Would you restate, exactly as they appear, the lines from the one containing "Image resolution: width=861" through the end of the data below?
Study material START
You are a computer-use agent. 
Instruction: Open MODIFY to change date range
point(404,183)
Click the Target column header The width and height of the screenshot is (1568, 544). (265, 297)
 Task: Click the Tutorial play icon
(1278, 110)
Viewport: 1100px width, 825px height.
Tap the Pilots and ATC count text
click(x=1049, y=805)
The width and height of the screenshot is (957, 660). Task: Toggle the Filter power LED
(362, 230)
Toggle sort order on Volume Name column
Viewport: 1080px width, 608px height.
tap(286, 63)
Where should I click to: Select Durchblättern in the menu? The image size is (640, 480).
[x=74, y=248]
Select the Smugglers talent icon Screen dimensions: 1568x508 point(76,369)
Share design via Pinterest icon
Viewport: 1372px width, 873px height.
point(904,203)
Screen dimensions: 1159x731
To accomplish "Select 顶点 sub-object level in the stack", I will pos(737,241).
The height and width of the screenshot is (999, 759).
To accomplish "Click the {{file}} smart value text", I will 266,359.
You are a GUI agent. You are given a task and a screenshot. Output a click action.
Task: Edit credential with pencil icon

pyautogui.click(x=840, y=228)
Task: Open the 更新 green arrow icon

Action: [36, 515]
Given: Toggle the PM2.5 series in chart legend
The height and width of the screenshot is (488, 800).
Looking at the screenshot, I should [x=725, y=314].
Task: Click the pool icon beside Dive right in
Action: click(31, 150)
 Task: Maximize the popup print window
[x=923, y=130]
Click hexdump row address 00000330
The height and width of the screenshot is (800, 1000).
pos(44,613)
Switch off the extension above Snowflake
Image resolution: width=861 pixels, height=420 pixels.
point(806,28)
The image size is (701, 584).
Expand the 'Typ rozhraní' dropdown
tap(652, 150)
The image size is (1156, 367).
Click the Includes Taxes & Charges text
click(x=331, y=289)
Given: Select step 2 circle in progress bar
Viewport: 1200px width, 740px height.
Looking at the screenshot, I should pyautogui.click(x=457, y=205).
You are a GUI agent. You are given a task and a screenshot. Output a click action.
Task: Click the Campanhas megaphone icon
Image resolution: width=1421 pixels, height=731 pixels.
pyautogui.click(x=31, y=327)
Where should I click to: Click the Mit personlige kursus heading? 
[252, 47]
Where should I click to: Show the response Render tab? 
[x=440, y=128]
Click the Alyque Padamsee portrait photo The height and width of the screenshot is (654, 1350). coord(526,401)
Study material END
* _Your solution_
Image resolution: width=861 pixels, height=420 pixels.
point(806,28)
The image size is (701, 584).
Expand the 'Typ rozhraní' dropdown
tap(652, 150)
The image size is (1156, 367).
Click the Includes Taxes & Charges text
click(x=331, y=289)
Given: Select step 2 circle in progress bar
Viewport: 1200px width, 740px height.
Looking at the screenshot, I should pyautogui.click(x=457, y=205).
You are a GUI agent. You are given a task and a screenshot. Output a click action.
Task: Click the Campanhas megaphone icon
Image resolution: width=1421 pixels, height=731 pixels.
pyautogui.click(x=31, y=327)
Where should I click to: Click the Mit personlige kursus heading? 
[252, 47]
Where should I click to: Show the response Render tab? 
[x=440, y=128]
Click the Alyque Padamsee portrait photo The height and width of the screenshot is (654, 1350). coord(526,401)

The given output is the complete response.